(Work instructions) Go through the lines below and transcribe each one exactly.

Start of Dataset records

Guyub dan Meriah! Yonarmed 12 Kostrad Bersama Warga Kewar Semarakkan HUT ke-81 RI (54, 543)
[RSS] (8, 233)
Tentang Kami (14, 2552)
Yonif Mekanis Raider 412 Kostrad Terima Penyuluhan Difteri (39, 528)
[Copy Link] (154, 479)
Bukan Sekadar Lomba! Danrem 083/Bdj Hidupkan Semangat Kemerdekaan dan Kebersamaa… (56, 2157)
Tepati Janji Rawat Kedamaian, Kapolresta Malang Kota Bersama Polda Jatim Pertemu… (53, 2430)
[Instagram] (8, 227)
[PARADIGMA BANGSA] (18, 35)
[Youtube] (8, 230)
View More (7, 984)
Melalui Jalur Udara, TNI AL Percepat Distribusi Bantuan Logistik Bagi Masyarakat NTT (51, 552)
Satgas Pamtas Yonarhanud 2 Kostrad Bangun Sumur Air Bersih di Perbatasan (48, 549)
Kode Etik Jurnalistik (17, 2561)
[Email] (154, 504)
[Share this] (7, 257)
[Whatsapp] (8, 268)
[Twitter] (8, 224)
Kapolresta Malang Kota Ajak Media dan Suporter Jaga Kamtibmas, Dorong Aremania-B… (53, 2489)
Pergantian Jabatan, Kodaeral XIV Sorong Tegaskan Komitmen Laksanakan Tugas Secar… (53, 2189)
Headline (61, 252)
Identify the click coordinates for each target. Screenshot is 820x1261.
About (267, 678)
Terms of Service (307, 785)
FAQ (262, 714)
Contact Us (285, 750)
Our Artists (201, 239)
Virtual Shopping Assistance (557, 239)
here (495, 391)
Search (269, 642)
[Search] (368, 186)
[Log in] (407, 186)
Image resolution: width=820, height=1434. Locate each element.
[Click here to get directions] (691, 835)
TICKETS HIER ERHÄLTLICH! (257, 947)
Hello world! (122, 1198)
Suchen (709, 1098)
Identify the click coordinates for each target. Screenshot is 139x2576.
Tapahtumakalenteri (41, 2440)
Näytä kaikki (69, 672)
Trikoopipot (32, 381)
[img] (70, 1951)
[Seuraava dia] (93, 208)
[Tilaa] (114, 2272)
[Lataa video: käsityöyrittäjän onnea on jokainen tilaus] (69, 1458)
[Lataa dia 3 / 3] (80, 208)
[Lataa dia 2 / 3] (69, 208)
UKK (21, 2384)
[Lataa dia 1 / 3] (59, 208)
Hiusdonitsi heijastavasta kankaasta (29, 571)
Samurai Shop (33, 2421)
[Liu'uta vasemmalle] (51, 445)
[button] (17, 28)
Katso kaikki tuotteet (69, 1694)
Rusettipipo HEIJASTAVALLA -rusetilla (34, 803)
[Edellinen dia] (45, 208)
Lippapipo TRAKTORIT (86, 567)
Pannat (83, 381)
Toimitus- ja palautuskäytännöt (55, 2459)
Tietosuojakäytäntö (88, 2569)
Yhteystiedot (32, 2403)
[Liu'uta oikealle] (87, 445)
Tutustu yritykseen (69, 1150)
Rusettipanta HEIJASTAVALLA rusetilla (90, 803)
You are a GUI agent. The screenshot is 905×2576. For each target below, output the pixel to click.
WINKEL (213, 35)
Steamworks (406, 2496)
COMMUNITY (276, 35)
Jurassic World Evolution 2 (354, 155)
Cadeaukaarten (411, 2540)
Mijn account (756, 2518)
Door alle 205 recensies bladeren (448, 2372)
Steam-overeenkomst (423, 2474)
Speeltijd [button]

End of Dataset records

(Solution to this problem)
Guyub dan Meriah! Yonarmed 12 Kostrad Bersama Warga Kewar Semarakkan HUT ke-81 RI (54, 543)
[RSS] (8, 233)
Tentang Kami (14, 2552)
Yonif Mekanis Raider 412 Kostrad Terima Penyuluhan Difteri (39, 528)
[Copy Link] (154, 479)
Bukan Sekadar Lomba! Danrem 083/Bdj Hidupkan Semangat Kemerdekaan dan Kebersamaa… (56, 2157)
Tepati Janji Rawat Kedamaian, Kapolresta Malang Kota Bersama Polda Jatim Pertemu… (53, 2430)
[Instagram] (8, 227)
[PARADIGMA BANGSA] (18, 35)
[Youtube] (8, 230)
View More (7, 984)
Melalui Jalur Udara, TNI AL Percepat Distribusi Bantuan Logistik Bagi Masyarakat NTT (51, 552)
Satgas Pamtas Yonarhanud 2 Kostrad Bangun Sumur Air Bersih di Perbatasan (48, 549)
Kode Etik Jurnalistik (17, 2561)
[Email] (154, 504)
[Share this] (7, 257)
[Whatsapp] (8, 268)
[Twitter] (8, 224)
Kapolresta Malang Kota Ajak Media dan Suporter Jaga Kamtibmas, Dorong Aremania-B… (53, 2489)
Pergantian Jabatan, Kodaeral XIV Sorong Tegaskan Komitmen Laksanakan Tugas Secar… (53, 2189)
Headline (61, 252)
Identify the click coordinates for each target. Screenshot is 820x1261.
About (267, 678)
Terms of Service (307, 785)
FAQ (262, 714)
Contact Us (285, 750)
Our Artists (201, 239)
Virtual Shopping Assistance (557, 239)
here (495, 391)
Search (269, 642)
[Search] (368, 186)
[Log in] (407, 186)
Image resolution: width=820, height=1434. Locate each element.
[Click here to get directions] (691, 835)
TICKETS HIER ERHÄLTLICH! (257, 947)
Hello world! (122, 1198)
Suchen (709, 1098)
Identify the click coordinates for each target. Screenshot is 139x2576.
Tapahtumakalenteri (41, 2440)
Näytä kaikki (69, 672)
Trikoopipot (32, 381)
[img] (70, 1951)
[Seuraava dia] (93, 208)
[Tilaa] (114, 2272)
[Lataa video: käsityöyrittäjän onnea on jokainen tilaus] (69, 1458)
[Lataa dia 3 / 3] (80, 208)
[Lataa dia 2 / 3] (69, 208)
UKK (21, 2384)
[Lataa dia 1 / 3] (59, 208)
Hiusdonitsi heijastavasta kankaasta (29, 571)
Samurai Shop (33, 2421)
[Liu'uta vasemmalle] (51, 445)
[button] (17, 28)
Katso kaikki tuotteet (69, 1694)
Rusettipipo HEIJASTAVALLA -rusetilla (34, 803)
[Edellinen dia] (45, 208)
Lippapipo TRAKTORIT (86, 567)
Pannat (83, 381)
Toimitus- ja palautuskäytännöt (55, 2459)
Tietosuojakäytäntö (88, 2569)
Yhteystiedot (32, 2403)
[Liu'uta oikealle] (87, 445)
Tutustu yritykseen (69, 1150)
Rusettipanta HEIJASTAVALLA rusetilla (90, 803)
You are a GUI agent. The screenshot is 905×2576. For each target below, output the pixel to click.
WINKEL (213, 35)
Steamworks (406, 2496)
COMMUNITY (276, 35)
Jurassic World Evolution 2 (354, 155)
Cadeaukaarten (411, 2540)
Mijn account (756, 2518)
Door alle 205 recensies bladeren (448, 2372)
Steam-overeenkomst (423, 2474)
Speeltijd [button]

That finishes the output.